这是宏观规律,就是人体不借助其他工具就能感知到的规律,与西医研究的微观规律完全不同。
二、张仲景赋予了中医科学性
医学需要确定性,在没有条件做微观研究和实证研究的前提下,找到了医学的确定性,即证和方,这是张仲景对医学最杰出的贡献,可谓空前绝后。
确定性是医学的基础,方证是中医确定性的落脚点;方证是中医的核心。离开了方证,中医就不复存在;离开了方证,中医就不可能治好病。
是《伤寒杂病论》确立了中医的临床治疗体系,其核心是方证。
可重复性是科学性的基本特征。确定性是可重复性的前提,是张仲景找到了中医的确定性和可重复性,赋予了中医科学性。
三、《伤寒杂病论》的方不能解决所有疾病的治疗
《伤寒杂病论》解决的是中医治疗的方法问题,即中医的治疗以方证为基础,治疗对象单位是证,治疗方法单位是方。

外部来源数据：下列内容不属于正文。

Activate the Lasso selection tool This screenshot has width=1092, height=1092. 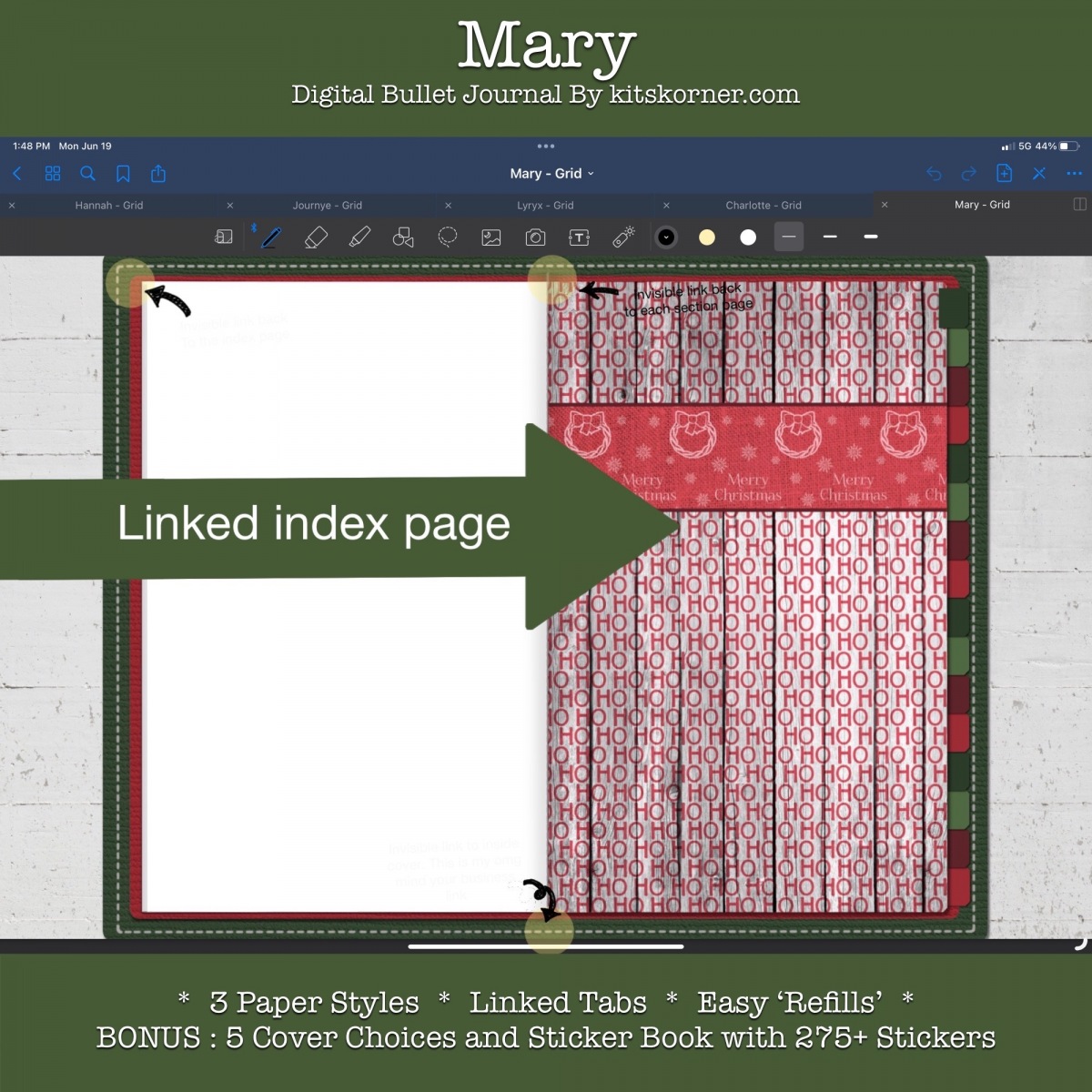tap(447, 237)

《伤寒杂病论》的伤寒部分主要讨论了外感寒邪导致的外感病的发生、发展的过程和治疗方法,其他外邪导致的外感病基本上没有涉及到,所以《伤寒论》的方不适用于所有的外感病,比如,外感热邪初期就不能用麻黄汤、桂枝汤;中后期的热入营血证也没有合适的方可用等。《伤寒杂病论》成书以后,每个时期的疾病谱都在变化,《伤寒杂病论》中的方不可能解决所有疾病的治疗问题。正确的理解是,按照《伤寒杂病论》提供的方法,研究新疾病的具体解决方案,如外感热邪初期,吴鞠通就提出了银翘散和桑菊饮的方证。
四、仅仅强调“经方”是不够的
1、方必须针对特定的证
“经方”即出自《伤寒杂病论》的方。
《伤寒杂病论》的格式是前证后方,方证同条,方都有特定的适应证,即方必须对证,即方证。《伤寒杂病论》的核心是方证,离开证不能判断方的好坏。麻黄汤好是因为能够肯定的治好麻黄汤证,对非麻黄汤证,就不能认为麻黄汤好。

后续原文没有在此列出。